En Allemagne, experts et milieux économiques ne cèdent pas à la panique lundi après l’échec des négociations de gouvernement, mais s’inquiètent du retard pris face aux nombreux défis qui attendent la première économie européenne.
L’arrêt des pourparlers entre les conservateurs de la chancelière Angela Merkel (CDU-CSU), les libéraux (FDP) et les écologistes « n’est pas très surprenant » vu leurs nombreux antagonismes, résume Marcel Fratzscher, président de l’institut économique DIW.
Mais « on a laissé passer une occasion de surmonter les frontières idéologiques et de trouver des solutions appropriées » pour le pays, déplore Eric Schweitzer, patron de la Chambre allemande du commerce et de l’industrie DIHK.
Le chef de la Fédération de l’artisanat ZDH, Hans Peter Wollseifer, également cité par l’agence de presse allemande DPA, regrette que les conservateurs, les libéraux et les verts n’aient su s’entendre pour « donner à l’Allemagne un élan de modernisation grâce à de nouvelles idées et de nouveaux modèles de pensée ».
Des élections anticipées semblent l’issue la plus probable, Angela Merkel ayant exclu un gouvernement minoritaire et ses anciens alliés sociaux-démocrates (SPD) ayant refusé toute coalition sous l’égide de la chancelière.
Belgique et Pays-Bas
« De nouvelles élections soumettraient l’Allemagne aux tractations politiques pendant encore trois ou quatre mois et placeraient dans l’impasse » les projets de réforme en Europe, avertit Sylvain Broyer, économiste chez Natixis.
Certes, à court terme, la poursuite de la rigueur budgétaire fait l’objet d’un vaste consensus en Allemagne et son économie semble se passer sans dommage d’impulsion politique.
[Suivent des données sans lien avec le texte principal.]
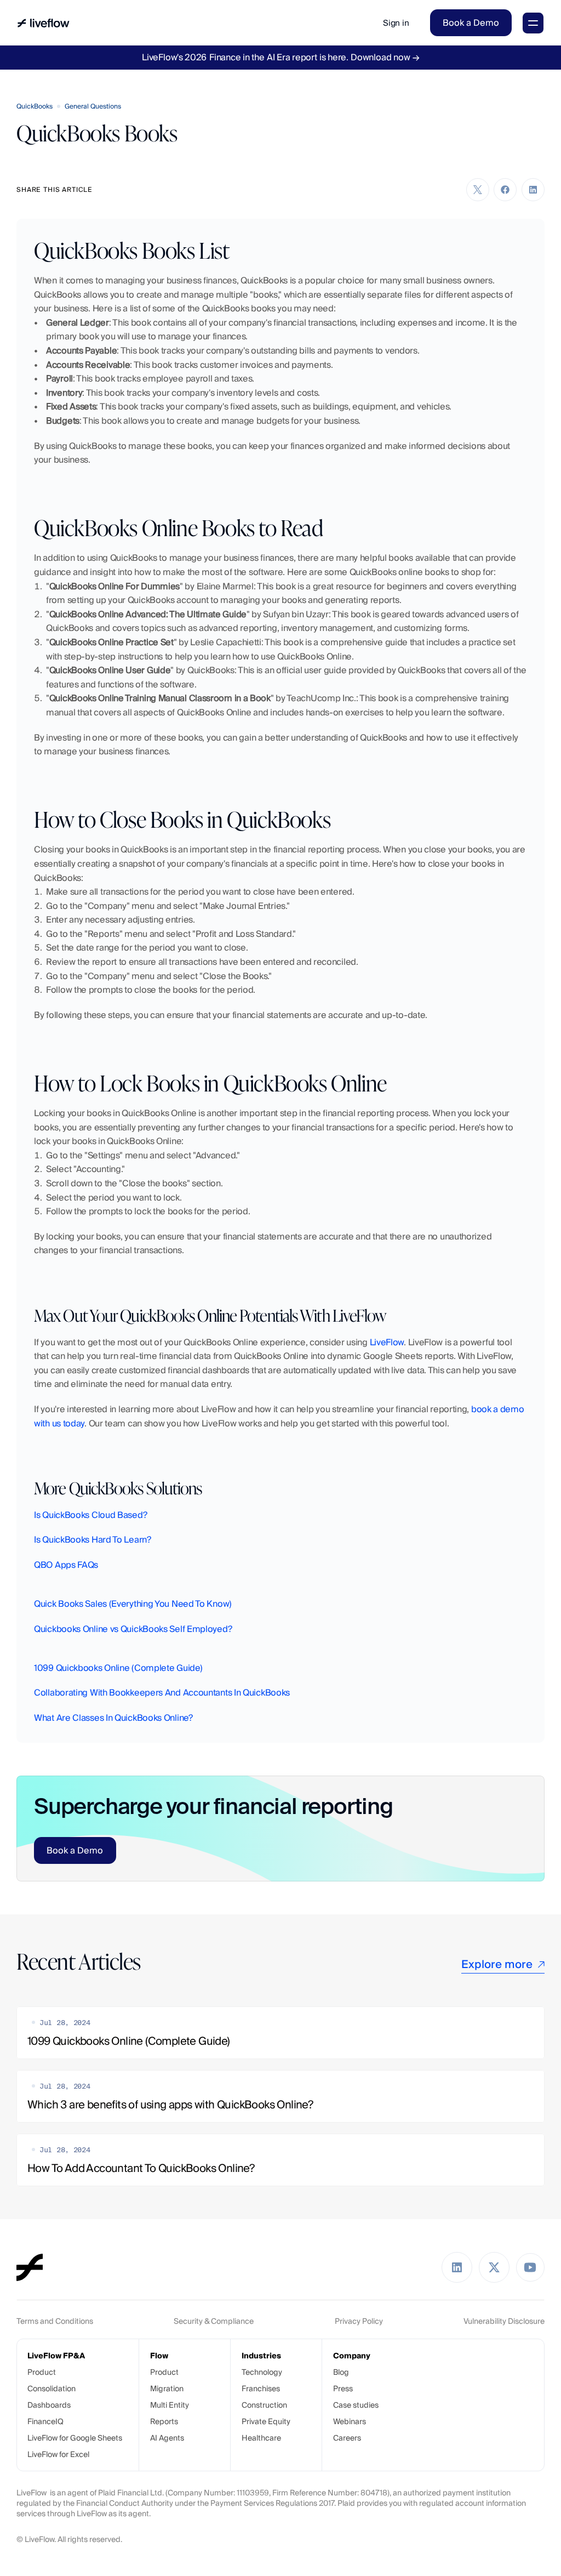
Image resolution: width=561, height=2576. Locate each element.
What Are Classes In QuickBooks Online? (113, 1718)
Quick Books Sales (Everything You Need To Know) (133, 1604)
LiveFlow (387, 1342)
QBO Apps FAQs (66, 1565)
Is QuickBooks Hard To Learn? (92, 1539)
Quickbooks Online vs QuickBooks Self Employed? (133, 1629)
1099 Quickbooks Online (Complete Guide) (118, 1668)
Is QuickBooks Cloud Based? (90, 1515)
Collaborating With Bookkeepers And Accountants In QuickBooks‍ (162, 1692)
« L’échec des négociations n’aura sans doute aucun effet à court terme », juge Carsten Brzeski d’ING Diba. « Les exemples de la Belgique et des Pays-Bas, où un gouvernement intérimaire n’a longtemps pas porté préjudice à l’économie, semblent même suggérer que les gouvernements intérimaires font plus de bien que de mal », analyse l’économiste Carsten Brzeski, d’ING Diba.
Cette nouvelle était d’ailleurs accueillie sans panique manifeste par les places européennes. Vers 11h00, la Bourse de Francfort (+0,20%) était repassée dans le vert après avoir ouvert en baisse et l’euro se reprenait après un mouvement de repli initial.
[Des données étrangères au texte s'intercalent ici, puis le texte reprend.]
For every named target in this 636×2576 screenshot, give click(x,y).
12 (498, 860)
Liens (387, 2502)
Si elle n’a pas encore de gouvernement, l’Allemagne peut se réjouir de la robustesse de sa conjoncture. L’économie du pays tourne à plein régime, avec des prévisions de croissance variant de 2% à 2,4% selon les sources pour 2017, assortis d’indicateurs de confiance au plus haut.
L’inquiétude réside plutôt dans sa capacité à poursuivre au même rythme.
Préparer l’avenir
« Étant donné le manque de réformes structurelles et le besoin urgent d’investissements dans le numérique et l’éducation, les responsables politiques allemands feraient bien de ne pas perdre trop de temps s’ils ne veulent pas mettre en danger l’avenir économique » de leur pays, avertit Carsten Brzeski.
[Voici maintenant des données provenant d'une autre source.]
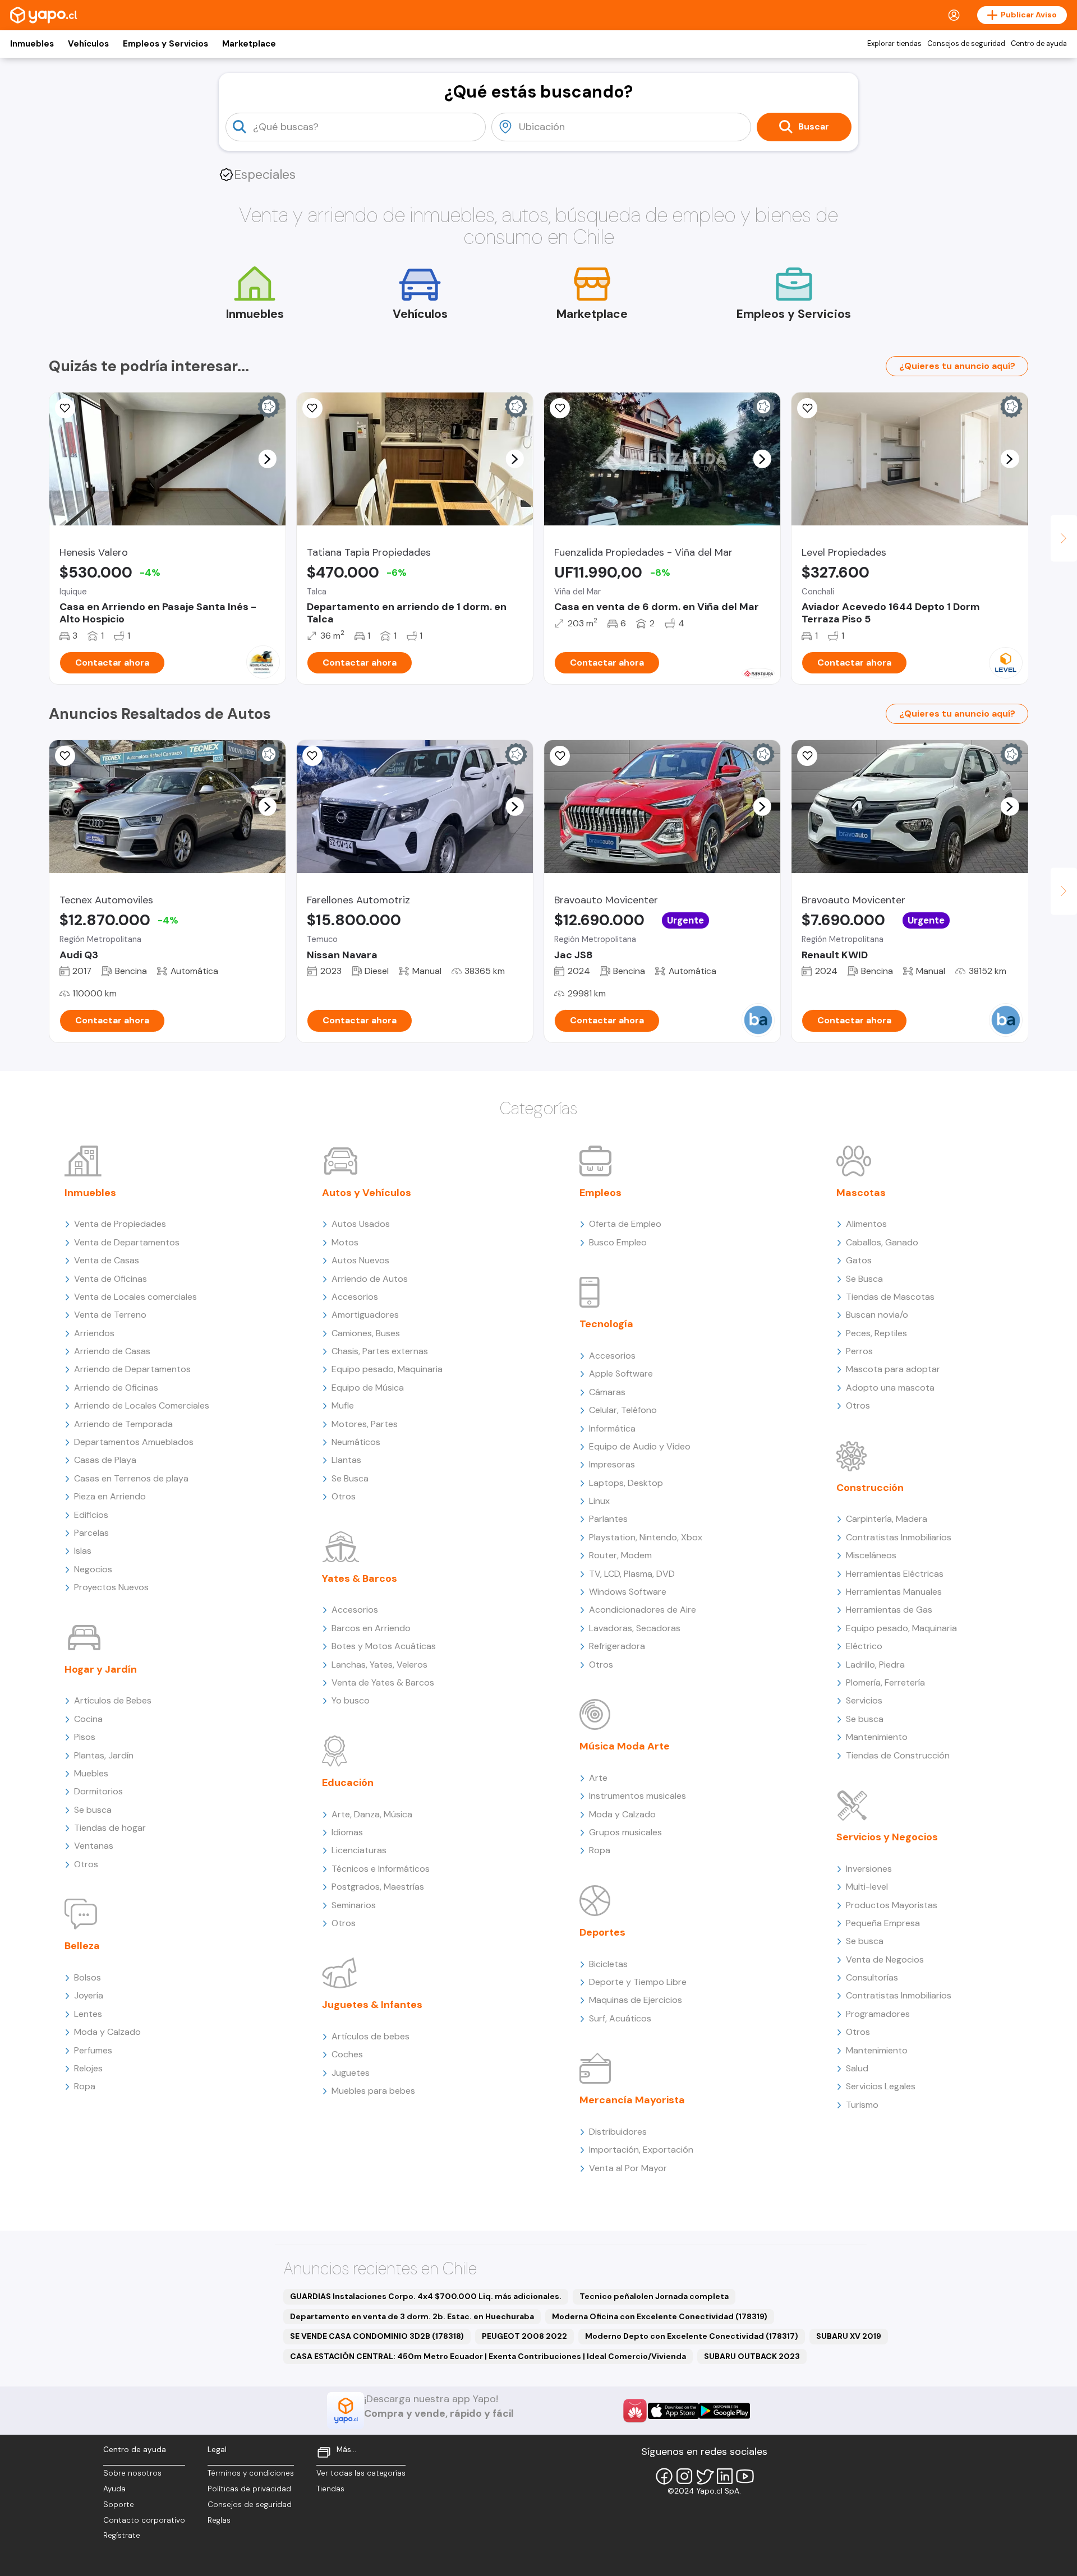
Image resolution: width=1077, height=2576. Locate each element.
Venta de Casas (106, 1260)
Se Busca (350, 1478)
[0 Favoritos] (560, 408)
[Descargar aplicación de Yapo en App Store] (673, 2411)
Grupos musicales (625, 1832)
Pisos (84, 1737)
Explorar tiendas (894, 43)
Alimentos (866, 1224)
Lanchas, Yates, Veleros (379, 1664)
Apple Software (621, 1373)
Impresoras (612, 1464)
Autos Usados (361, 1224)
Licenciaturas (359, 1850)
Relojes (88, 2068)
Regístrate (121, 2535)
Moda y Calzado (107, 2032)
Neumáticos (356, 1442)
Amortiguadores (365, 1315)
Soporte (118, 2504)
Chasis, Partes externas (380, 1351)
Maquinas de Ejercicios (635, 2000)
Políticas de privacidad (249, 2489)
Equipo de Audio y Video (640, 1446)
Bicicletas (608, 1964)
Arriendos (94, 1333)
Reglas (219, 2520)
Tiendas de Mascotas (890, 1297)
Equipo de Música (368, 1387)
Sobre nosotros (132, 2473)
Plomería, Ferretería (885, 1682)
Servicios (864, 1700)
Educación (348, 1782)
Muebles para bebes (373, 2091)
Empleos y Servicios (165, 43)
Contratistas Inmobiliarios (898, 1537)
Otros (86, 1864)
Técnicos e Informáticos (381, 1869)
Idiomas (347, 1832)
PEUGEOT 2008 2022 (524, 2336)
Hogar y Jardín (101, 1669)
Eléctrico (864, 1646)
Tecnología (606, 1324)
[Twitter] (704, 2476)
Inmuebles (32, 43)
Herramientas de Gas (889, 1609)
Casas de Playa (105, 1460)
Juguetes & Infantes (372, 2004)
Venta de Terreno (110, 1315)
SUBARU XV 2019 (848, 2336)
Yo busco (351, 1700)
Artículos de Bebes (112, 1700)
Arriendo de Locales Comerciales (141, 1405)
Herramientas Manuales (894, 1592)
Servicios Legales (880, 2086)
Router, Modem (620, 1555)
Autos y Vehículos (366, 1192)
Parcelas (91, 1533)
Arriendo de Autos (370, 1279)
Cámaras (607, 1392)
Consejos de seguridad (966, 43)
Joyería (88, 1995)
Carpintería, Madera (886, 1519)
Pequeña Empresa (883, 1923)
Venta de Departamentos (127, 1242)
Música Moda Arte (624, 1746)
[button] (267, 459)
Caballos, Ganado (882, 1242)
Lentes (88, 2014)
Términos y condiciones (251, 2473)
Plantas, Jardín (104, 1755)
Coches (347, 2054)
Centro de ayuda (1039, 43)
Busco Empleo (618, 1242)
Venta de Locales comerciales (135, 1297)
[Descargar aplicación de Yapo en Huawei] (635, 2410)
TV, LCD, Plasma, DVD (632, 1574)
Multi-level (867, 1886)
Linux (599, 1501)
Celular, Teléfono (623, 1410)
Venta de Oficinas (110, 1279)
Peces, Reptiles (876, 1333)
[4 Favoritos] (65, 756)
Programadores (878, 2014)
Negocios (93, 1569)
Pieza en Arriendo (110, 1496)
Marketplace (249, 43)
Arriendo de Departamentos (132, 1369)
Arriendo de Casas (112, 1351)
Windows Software (627, 1592)
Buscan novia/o (877, 1315)
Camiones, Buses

Non seulement l’Allemagne souffre déjà d’une pénurie de main-d’œuvre qualifiée, que le vieillissement de sa population menace d’aggraver, mais elle affiche aussi des infrastructures en piteux état et voit son industrie automobile traverser une profonde crise de confiance, alors que son virage énergétique reste inachevé.
Marcel Fratzscher, du DIW, a ainsi identifié sept réformes pour son pays, qui vit en grande partie sur ses acquis: « une offensive dans la recherche et l’éducation », de « nets efforts en matière de numérique », l’intégration dans la société et sur le marché du travail des réfugiés, dont l’arrivée en nombre a coûté cher politiquement à Angela Merkel. La pérennisation des systèmes de protection sociale, le respect des objectifs pour le climat et une « stratégie constructive pour réformer l’Europe et l’euro » complètent cette liste.
L’urgence d’agir a également été soulignée vendredi par Jens Weidmann, président de la Bundesbank, faute de quoi « le potentiel de croissance de l’Allemagne devrait tomber en dessous de 1% au cours de la prochaine décennie ».